People often think that Timbuktu Pro and Apple Remote Desktop are essentially the same product because both allow for remote control of Macintosh computers. But they are very different products. Timbuktu Pro (TB2) is designed to allow one computer to control another plus the ability to transfer files. Apple Remote Desktop (ARD), the successor to Apple Network Assistant (ANA), is designed for network administers to manage the Macintoshes on a Local Area Network (LAN). These differing goals have resulted in very different approaches.
TB2 is designed for decentralized use; all computers run the same software and there is no requirement for an administrator. Anyone running TB2 can access another computer running TB2 provided they have a visitor’s account on the other computer.
In contrast, ARD is asymmetrical: clients and administrators run different software. An administrator can perform certain actions, such as copying files, on multiple computers at the same time. While remote control is an important feature, ARD also allows for managing Macs without using the remote control feature.
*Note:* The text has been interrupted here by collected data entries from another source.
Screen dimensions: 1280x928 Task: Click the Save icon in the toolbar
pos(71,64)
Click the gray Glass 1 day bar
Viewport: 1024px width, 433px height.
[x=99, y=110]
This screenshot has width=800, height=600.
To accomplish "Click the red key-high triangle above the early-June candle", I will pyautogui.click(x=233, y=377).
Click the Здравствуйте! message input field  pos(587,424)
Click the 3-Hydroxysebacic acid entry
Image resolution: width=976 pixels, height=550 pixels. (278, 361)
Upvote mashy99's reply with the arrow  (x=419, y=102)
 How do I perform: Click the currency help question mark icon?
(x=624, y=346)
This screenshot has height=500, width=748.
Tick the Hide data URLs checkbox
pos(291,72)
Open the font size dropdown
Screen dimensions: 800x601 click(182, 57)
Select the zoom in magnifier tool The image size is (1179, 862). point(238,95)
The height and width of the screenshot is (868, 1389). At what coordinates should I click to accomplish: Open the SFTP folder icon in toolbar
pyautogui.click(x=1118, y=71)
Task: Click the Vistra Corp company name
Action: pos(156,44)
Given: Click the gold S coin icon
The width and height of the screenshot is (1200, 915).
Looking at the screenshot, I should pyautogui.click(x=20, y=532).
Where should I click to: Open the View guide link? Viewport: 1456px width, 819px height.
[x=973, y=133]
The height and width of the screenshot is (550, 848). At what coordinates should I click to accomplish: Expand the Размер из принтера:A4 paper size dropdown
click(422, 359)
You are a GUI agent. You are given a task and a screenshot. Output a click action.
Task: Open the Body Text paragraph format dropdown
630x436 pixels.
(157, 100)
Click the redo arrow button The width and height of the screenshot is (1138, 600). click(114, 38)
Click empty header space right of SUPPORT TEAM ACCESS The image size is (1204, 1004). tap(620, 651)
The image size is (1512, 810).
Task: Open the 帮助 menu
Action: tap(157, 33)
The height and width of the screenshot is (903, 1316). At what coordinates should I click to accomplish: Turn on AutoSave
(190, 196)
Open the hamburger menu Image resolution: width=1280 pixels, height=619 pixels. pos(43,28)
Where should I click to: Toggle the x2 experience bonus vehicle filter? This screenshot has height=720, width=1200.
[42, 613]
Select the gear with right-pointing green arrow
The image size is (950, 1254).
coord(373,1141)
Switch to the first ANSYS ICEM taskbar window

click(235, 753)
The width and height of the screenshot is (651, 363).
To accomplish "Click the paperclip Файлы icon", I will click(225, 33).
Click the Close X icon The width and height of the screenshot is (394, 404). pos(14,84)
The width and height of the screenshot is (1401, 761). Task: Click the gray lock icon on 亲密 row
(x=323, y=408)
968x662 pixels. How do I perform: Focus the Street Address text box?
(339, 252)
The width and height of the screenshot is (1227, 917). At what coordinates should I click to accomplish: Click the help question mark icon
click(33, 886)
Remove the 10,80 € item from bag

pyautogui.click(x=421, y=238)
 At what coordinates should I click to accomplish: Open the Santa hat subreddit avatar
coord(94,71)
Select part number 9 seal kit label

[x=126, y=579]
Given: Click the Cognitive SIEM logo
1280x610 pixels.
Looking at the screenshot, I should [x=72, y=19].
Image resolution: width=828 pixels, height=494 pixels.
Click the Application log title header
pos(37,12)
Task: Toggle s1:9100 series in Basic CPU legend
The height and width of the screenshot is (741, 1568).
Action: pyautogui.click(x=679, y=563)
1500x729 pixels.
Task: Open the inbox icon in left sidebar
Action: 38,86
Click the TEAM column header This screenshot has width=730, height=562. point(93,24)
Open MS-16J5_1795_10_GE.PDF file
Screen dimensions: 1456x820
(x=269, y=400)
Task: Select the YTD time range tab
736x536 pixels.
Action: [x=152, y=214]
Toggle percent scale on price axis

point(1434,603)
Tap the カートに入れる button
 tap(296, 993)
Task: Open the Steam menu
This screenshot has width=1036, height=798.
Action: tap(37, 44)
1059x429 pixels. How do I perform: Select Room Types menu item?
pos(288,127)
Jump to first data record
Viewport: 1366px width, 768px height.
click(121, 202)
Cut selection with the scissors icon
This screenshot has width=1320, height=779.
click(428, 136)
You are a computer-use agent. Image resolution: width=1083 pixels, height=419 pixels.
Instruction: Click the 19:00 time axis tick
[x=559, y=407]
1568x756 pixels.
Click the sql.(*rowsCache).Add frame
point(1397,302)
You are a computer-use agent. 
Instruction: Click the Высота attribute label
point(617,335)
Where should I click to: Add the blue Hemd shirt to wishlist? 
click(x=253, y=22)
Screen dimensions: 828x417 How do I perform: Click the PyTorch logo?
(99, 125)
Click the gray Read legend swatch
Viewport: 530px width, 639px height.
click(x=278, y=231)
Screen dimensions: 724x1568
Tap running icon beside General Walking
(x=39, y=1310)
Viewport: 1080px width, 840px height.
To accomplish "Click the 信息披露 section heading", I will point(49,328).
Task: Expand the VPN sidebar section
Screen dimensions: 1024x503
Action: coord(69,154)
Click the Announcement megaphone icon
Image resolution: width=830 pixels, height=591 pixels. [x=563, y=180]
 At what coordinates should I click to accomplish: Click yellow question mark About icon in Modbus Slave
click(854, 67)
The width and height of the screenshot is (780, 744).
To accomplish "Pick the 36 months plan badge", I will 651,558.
And its reporting feature is completely absent from TB2.
TB2 and ARD differ in many ways in actual use. TB2 is superior where the emphasis is on one computer user supporting another both within an office and across the country. ARD outpaces TB2 where you have a computer manager supporting an office of Macintoshes.
TB2’s provides cross-platform support. TB2 runs on Mac OS classic, Mac OS X and all flavors of Windows. It makes it easier to help a Windows user even if you have a Macintosh.
ARD is limited to the Macintosh. The ARD client software can be installed on any Macintosh running Mac OS 8.1 or newer but the administrator software is limited to Mac OS X.
Both programs show that we live in a TCP/IP world. TB2 supports AppleTalk for the classic Mac OS but not for Mac OS X or Windows. It also supports modem connections. ARD only supports TCP/IP. But there are important differences in how these programs enable a one computer to connect to another.
TB2 makes it easy to connect two computers over long distances. To connect over the Internet you only need to know the other computer’s IP address. To make it easier to find another computer Netopia provides an IP locator service. Enter your e-mail address in the TB2 preferences (see figure 1) and another computer with TB2 can locate your computer if that user knows your e-mail address. You can leave this field blank for greater security and a large organization might want to set up its own TB2 locator service for security.
Figure 1 — TB2 IP Locator
ARD can support Macintoshes across the Internet but you must know the IP
address range in which the computer falls; it lacks a way of searching for
an IP address based on an e-mail address. Both programs can scan for computers
on a local area network, removing the need to know the e-mail addresses or
IP addresses of computers. Both programs can be set to scan for computers
on other networks if you know the IP range to be scanned.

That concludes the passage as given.